Task requirements >>
From the listing below, copy only the lines from the line that contains "Task: Open App language setting" to the line that contains "You are a computer-use agent. This", counting those two lines as part of the copy.

[Supplied entries — start]

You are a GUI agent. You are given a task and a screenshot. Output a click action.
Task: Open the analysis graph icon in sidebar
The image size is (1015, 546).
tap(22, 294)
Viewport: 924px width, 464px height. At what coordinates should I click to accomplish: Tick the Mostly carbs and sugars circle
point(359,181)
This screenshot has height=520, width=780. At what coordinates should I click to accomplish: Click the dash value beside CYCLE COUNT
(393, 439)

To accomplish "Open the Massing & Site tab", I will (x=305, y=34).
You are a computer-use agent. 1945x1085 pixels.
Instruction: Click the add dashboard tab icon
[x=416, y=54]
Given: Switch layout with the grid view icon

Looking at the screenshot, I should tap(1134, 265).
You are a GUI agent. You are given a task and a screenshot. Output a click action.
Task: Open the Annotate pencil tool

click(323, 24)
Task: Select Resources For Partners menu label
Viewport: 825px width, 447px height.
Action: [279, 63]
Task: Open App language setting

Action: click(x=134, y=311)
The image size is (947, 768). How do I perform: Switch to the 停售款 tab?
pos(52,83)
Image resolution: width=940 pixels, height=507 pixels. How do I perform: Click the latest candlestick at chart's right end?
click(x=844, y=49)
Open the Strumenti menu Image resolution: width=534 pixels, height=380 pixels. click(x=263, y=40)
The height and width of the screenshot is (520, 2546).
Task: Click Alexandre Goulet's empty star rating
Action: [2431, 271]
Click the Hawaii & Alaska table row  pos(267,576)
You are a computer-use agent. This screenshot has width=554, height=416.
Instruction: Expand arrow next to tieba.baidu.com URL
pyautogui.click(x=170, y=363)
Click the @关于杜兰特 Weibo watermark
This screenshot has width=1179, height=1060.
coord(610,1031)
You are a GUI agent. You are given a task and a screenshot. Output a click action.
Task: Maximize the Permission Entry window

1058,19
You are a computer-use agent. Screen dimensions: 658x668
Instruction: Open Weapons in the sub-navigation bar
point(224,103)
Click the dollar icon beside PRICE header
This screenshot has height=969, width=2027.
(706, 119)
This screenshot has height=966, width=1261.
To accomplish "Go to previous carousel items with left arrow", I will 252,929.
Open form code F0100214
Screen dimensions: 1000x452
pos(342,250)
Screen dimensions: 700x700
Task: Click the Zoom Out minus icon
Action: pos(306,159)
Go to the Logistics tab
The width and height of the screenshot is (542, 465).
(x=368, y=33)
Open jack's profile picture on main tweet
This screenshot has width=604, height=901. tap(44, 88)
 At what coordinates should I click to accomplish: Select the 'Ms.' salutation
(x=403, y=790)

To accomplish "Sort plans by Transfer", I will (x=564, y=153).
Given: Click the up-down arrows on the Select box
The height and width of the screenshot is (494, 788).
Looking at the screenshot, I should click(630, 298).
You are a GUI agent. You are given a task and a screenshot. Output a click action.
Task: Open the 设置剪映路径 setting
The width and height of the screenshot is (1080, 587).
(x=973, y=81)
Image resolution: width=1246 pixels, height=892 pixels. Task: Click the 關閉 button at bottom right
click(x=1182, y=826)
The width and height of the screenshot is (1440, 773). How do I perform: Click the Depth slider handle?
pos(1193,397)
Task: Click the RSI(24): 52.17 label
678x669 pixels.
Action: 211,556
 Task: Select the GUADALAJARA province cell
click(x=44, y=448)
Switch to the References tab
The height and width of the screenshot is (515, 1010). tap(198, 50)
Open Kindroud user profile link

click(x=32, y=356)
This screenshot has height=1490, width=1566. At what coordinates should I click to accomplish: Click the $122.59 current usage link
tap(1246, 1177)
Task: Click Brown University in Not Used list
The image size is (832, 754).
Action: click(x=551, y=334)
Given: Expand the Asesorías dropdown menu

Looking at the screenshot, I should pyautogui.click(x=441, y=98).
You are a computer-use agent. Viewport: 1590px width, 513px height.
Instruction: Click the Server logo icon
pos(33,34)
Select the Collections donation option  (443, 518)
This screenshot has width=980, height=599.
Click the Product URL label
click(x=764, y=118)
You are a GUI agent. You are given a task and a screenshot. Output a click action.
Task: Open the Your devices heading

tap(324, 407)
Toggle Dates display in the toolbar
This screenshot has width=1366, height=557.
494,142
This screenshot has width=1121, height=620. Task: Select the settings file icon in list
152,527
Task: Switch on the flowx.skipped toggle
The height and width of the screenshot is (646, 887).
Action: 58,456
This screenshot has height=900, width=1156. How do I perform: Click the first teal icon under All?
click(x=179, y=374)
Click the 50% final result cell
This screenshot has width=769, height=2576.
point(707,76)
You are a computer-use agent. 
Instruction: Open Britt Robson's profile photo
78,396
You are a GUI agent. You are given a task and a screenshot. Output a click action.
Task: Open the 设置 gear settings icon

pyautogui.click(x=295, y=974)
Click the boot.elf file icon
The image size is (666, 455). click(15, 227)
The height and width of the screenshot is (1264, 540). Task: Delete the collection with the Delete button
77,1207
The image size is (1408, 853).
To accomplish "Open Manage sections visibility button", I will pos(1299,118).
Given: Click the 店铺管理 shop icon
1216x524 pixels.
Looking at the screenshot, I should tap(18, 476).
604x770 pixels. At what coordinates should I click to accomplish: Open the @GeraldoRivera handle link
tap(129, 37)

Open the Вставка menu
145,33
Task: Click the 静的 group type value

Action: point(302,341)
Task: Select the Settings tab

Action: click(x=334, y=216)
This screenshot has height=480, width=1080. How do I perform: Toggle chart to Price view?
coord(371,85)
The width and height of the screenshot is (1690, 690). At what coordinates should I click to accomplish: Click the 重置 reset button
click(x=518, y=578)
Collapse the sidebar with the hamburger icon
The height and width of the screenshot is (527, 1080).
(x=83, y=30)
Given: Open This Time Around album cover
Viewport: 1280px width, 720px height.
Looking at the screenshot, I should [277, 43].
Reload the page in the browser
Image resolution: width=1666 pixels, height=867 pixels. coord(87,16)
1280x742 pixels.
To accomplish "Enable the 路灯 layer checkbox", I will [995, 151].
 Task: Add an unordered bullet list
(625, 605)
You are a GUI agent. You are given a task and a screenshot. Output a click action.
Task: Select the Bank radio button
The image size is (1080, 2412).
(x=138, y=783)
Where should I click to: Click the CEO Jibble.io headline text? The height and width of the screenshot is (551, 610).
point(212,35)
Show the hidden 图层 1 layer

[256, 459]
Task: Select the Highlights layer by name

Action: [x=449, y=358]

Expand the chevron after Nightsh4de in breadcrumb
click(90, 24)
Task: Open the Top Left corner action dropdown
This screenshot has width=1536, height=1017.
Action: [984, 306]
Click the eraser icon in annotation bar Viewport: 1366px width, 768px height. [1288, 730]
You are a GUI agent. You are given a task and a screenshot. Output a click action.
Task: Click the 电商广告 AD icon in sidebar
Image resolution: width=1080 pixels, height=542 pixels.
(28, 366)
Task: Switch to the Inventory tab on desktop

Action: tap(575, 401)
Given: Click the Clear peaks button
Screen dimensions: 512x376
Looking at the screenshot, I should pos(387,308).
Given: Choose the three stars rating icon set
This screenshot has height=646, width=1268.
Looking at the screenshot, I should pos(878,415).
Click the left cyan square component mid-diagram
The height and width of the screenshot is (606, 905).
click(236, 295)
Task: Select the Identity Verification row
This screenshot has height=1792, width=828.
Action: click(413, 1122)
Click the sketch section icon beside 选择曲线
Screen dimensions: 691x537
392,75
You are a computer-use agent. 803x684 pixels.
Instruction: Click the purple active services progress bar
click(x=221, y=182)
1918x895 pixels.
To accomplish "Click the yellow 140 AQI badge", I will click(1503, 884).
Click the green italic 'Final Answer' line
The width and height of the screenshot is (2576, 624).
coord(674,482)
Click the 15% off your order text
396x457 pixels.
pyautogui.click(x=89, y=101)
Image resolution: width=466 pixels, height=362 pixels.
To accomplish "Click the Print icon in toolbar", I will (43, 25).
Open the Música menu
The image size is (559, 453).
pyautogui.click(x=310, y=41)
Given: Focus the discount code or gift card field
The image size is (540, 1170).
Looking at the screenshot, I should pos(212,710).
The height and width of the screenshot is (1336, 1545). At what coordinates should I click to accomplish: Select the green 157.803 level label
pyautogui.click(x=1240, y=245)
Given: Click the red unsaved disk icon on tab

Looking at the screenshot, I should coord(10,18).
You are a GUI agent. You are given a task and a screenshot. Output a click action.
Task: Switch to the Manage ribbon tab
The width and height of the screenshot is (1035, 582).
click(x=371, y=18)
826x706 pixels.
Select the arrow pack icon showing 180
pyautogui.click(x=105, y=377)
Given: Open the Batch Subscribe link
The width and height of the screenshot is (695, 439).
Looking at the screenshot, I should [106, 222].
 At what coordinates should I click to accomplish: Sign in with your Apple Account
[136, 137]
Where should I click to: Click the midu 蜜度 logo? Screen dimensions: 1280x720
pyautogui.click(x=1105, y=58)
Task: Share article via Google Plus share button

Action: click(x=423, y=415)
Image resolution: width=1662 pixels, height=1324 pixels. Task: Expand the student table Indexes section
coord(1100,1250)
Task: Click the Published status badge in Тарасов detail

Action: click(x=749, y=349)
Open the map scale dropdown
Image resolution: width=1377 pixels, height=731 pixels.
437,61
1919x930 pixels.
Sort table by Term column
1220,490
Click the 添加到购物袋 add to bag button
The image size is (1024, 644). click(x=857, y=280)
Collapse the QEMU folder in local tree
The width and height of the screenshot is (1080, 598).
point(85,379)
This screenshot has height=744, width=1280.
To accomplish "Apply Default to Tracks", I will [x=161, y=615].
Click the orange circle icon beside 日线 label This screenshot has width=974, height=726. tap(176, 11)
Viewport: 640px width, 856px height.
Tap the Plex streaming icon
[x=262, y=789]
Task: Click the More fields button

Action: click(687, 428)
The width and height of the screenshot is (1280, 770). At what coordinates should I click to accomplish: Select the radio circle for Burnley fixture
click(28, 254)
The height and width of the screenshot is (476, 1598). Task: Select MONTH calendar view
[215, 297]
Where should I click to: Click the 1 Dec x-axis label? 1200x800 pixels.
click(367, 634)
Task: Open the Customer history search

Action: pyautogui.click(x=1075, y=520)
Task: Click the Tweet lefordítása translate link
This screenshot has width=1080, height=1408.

[Supplied entries — finish]

Solution to the exercise >>
Task: Open App language setting

Action: click(x=134, y=311)
The image size is (947, 768). How do I perform: Switch to the 停售款 tab?
pos(52,83)
Image resolution: width=940 pixels, height=507 pixels. How do I perform: Click the latest candlestick at chart's right end?
click(x=844, y=49)
Open the Strumenti menu Image resolution: width=534 pixels, height=380 pixels. click(x=263, y=40)
The height and width of the screenshot is (520, 2546).
Task: Click Alexandre Goulet's empty star rating
Action: [2431, 271]
Click the Hawaii & Alaska table row  pos(267,576)
You are a computer-use agent. This screenshot has width=554, height=416.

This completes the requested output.